# Where to buy local (surrey) fluval o rings.



## Tazzy_toon (Jul 25, 2011)

My fluval is less then a year old, the other day when i did a bi monthly clean of the filter, when i put the lid back on, it didn't seal and i woke to a puddle of water (luckily i had a small ice cream bucket under it) I tried using vasiline on the ring, but every time i take off the lid it's worse. No visible cracks or deformities, but thought it was worth the shot. Does anyone know where it can be bought locally. I'm 3 days without it.
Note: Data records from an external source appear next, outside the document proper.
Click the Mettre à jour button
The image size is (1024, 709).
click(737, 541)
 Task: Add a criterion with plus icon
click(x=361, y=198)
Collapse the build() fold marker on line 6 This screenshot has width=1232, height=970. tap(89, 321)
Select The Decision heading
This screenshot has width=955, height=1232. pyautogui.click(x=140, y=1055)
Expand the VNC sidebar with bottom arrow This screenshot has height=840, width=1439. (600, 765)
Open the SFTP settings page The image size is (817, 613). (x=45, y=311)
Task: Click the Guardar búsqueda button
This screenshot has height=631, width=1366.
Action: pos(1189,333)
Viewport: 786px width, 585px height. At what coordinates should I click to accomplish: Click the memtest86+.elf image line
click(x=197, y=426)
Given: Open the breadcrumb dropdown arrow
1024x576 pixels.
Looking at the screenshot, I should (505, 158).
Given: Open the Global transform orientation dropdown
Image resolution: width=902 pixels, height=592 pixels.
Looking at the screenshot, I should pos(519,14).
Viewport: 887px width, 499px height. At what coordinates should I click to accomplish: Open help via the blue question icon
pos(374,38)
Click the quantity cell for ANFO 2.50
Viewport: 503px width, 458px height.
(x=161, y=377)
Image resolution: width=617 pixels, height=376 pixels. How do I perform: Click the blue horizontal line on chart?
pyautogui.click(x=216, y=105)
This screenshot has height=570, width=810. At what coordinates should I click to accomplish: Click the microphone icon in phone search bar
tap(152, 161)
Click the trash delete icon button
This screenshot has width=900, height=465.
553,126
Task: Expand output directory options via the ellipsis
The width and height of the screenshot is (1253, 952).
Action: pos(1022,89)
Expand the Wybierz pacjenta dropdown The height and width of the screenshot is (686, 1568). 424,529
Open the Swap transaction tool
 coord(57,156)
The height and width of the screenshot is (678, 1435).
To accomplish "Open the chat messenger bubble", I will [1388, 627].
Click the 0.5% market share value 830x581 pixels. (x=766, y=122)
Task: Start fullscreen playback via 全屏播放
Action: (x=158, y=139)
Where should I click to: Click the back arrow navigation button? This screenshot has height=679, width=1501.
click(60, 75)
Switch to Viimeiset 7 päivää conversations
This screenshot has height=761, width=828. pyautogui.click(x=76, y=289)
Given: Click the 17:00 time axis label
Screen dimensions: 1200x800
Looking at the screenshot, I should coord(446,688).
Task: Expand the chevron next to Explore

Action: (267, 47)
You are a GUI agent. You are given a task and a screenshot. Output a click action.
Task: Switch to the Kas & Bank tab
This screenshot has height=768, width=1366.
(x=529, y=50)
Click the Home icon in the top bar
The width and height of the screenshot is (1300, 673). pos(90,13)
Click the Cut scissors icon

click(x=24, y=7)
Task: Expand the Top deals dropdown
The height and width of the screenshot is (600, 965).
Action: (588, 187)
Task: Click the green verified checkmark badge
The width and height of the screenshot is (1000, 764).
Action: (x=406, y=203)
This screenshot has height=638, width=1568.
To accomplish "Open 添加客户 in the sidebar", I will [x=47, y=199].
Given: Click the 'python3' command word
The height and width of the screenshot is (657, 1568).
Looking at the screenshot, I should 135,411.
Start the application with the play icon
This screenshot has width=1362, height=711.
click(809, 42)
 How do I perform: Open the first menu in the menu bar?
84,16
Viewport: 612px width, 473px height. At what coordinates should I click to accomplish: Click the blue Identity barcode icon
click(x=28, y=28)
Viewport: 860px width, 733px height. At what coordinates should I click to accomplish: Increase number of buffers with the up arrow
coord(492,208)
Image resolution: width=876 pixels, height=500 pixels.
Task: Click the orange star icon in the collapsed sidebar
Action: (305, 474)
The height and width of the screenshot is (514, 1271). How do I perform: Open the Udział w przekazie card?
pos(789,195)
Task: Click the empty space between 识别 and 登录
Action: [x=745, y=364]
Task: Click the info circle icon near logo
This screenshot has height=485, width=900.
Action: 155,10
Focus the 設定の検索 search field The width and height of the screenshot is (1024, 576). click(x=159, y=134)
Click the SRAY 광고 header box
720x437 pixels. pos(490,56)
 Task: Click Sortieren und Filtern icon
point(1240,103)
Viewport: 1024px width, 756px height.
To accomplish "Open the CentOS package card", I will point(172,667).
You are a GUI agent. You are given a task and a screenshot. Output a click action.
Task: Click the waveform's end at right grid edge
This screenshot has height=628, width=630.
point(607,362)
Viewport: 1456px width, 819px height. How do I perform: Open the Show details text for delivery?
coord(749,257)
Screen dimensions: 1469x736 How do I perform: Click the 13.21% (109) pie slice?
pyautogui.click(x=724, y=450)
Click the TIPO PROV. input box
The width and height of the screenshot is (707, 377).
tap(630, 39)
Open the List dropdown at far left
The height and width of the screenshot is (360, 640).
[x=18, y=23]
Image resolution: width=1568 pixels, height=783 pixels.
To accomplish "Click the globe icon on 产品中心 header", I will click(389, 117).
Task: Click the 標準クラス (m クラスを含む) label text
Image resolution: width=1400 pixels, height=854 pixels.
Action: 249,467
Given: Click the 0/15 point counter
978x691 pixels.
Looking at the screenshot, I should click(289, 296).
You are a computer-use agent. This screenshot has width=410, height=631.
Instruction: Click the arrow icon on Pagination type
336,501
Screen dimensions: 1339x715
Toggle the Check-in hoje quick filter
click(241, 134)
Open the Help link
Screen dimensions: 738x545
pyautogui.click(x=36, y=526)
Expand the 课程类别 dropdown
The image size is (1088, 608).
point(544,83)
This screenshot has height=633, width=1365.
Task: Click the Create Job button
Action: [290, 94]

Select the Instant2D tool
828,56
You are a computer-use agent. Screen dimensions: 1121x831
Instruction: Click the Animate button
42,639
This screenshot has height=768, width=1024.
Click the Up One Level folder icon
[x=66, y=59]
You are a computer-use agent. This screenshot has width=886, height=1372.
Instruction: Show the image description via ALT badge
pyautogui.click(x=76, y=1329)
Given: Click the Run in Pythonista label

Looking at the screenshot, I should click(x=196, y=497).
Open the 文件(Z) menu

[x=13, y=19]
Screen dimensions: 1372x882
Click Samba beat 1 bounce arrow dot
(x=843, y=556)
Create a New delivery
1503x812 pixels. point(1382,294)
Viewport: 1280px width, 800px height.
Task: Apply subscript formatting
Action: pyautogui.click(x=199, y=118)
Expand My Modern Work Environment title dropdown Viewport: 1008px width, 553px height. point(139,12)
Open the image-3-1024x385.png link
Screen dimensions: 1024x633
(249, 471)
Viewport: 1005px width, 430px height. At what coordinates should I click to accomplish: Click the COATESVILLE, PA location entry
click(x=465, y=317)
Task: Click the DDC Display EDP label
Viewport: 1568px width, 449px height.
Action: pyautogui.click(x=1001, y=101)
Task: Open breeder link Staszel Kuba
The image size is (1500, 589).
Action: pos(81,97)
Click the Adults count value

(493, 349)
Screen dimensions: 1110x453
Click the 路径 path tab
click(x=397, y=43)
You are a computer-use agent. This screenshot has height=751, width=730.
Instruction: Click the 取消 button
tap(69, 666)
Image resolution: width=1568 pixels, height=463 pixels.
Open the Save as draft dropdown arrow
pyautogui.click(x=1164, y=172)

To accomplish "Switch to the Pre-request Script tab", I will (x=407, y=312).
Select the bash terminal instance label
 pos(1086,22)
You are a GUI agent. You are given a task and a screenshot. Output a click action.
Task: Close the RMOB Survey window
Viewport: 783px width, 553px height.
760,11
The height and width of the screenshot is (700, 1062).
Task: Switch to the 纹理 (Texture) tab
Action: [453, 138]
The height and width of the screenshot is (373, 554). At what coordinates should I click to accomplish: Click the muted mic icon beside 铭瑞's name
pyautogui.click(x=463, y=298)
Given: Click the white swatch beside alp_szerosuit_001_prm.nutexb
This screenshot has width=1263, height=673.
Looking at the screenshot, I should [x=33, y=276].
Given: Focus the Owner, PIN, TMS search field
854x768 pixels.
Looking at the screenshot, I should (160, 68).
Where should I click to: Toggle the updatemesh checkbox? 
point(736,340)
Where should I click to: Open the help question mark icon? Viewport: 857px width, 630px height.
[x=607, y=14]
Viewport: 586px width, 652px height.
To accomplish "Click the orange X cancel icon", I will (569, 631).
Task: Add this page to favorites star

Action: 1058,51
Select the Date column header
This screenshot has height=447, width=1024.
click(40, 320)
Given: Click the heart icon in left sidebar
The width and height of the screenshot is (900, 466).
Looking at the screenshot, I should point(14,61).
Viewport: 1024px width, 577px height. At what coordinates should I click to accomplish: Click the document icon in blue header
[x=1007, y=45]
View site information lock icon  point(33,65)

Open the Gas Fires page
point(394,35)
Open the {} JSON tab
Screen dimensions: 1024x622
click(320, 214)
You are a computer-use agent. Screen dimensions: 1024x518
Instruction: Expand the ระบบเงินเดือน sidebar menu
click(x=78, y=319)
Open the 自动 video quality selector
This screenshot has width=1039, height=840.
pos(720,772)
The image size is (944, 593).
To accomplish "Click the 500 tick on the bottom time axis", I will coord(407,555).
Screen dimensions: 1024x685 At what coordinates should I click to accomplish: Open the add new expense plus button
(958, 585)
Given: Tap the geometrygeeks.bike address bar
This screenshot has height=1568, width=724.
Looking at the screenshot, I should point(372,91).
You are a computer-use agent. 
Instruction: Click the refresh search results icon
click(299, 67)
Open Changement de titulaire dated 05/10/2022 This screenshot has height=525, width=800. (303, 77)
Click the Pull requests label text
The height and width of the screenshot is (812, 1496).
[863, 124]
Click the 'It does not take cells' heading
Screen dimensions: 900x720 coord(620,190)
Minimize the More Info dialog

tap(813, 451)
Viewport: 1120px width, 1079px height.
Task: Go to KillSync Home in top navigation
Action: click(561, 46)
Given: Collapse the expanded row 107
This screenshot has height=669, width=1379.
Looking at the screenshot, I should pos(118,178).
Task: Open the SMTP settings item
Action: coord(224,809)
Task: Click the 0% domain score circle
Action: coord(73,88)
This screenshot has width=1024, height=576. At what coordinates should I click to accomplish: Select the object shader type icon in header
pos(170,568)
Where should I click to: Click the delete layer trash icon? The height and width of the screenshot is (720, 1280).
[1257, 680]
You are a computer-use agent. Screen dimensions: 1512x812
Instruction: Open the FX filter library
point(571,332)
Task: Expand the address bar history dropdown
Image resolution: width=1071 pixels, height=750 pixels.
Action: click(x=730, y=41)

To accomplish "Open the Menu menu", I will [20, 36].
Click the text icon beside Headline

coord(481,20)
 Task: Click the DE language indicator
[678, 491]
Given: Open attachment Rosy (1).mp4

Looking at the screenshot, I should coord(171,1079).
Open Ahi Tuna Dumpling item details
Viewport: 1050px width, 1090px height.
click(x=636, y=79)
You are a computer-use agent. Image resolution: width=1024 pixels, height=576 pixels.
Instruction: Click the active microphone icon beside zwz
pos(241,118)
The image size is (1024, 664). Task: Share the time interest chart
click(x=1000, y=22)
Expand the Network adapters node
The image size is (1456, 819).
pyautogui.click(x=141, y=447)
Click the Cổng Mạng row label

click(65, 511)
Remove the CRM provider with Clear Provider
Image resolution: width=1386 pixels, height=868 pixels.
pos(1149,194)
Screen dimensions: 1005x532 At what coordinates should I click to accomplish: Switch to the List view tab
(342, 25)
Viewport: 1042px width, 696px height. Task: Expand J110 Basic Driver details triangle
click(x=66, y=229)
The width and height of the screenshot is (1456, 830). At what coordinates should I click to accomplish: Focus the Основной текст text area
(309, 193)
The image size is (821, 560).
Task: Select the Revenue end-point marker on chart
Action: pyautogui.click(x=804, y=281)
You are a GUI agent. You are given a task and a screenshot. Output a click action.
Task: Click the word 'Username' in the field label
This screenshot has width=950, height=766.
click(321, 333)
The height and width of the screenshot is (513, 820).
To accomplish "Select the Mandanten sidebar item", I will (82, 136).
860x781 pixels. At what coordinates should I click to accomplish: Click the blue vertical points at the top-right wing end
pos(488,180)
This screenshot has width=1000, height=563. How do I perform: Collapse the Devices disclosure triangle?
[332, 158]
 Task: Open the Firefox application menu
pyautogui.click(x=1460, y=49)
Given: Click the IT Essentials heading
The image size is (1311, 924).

I turn it on every 24 hrs for an hr, then empty the bucket. lol Luckily i have an HOB filter on it as well.


----------



## mendoza.inc (Jul 27, 2013)

What fluval filter is it Rogers usually has that stuff. R u sure the ring is sitting properly ?


----------



## kim86 (Sep 5, 2012)

Does it seem too big? Sometimes throwing it in the freezer for a couple hours will help shrink it back up long enough to put it back together properly. Most store should carry the replacement ring.


----------



## Tazzy_toon (Jul 25, 2011)

It's a fluval 206. To be honest, it seems perfectly fine, but i can't see any other reason for it to leak.


----------



## tony1928 (Apr 22, 2010)

I find its always a good idea to use a bit of silicone based gasket lube on rings anytime I have to do a service. Make sure its meant for potable water, i.e. food safe. Keeps the rings from drying out and cracking over time. I agree with you though, after only a year, it should be fine. Could simply be a bad gasket. Sometimes remove it and put it back as it may not be seated properly, or the baskets are just slightly out of alignment too which could interfere with the sealing.


----------



## Tazzy_toon (Jul 25, 2011)

So after all this time, i read on the internet that sometimes if you press to hard on the lid, it will leak, so 6 months of not using it. I gently put on the lid and turned it an and guess what, 2 hrs later, no leak. So leason learned. lol


----------



## The Guy (Nov 26, 2010)

Tazzy_toon said:


> My fluval is less then a year old, the other day when i did a bi monthly clean of the filter, when i put the lid back on, it didn't seal and i woke to a puddle of water (luckily i had a small ice cream bucket under it) I tried using vasiline on the ring, but every time i take off the lid it's worse. No visible cracks or deformities, but thought it was worth the shot. Does anyone know where it can be bought locally. I'm 3 days without it. I turn it on every 24 hrs for an hr, then empty the bucket. lol Luckily i have an HOB filter on it as well.[/QUOTE
> 
> Don't use Vasiline it's petroleum based and will cause your ring to deform over time, as mentioned by tony1928 use silicone gasket lube that is for potable water and food safe, Roger's aquatics, Paul's aquarium or Fish addicts may have o-ring gaskets for fluval & gasket lube.


----------



## Jcmalouie (Apr 2, 2015)

King Ed has the O-rings you are looking for. I had a similiar situation with my fluval 206. Replaced O-ring and leak problem solved.


----------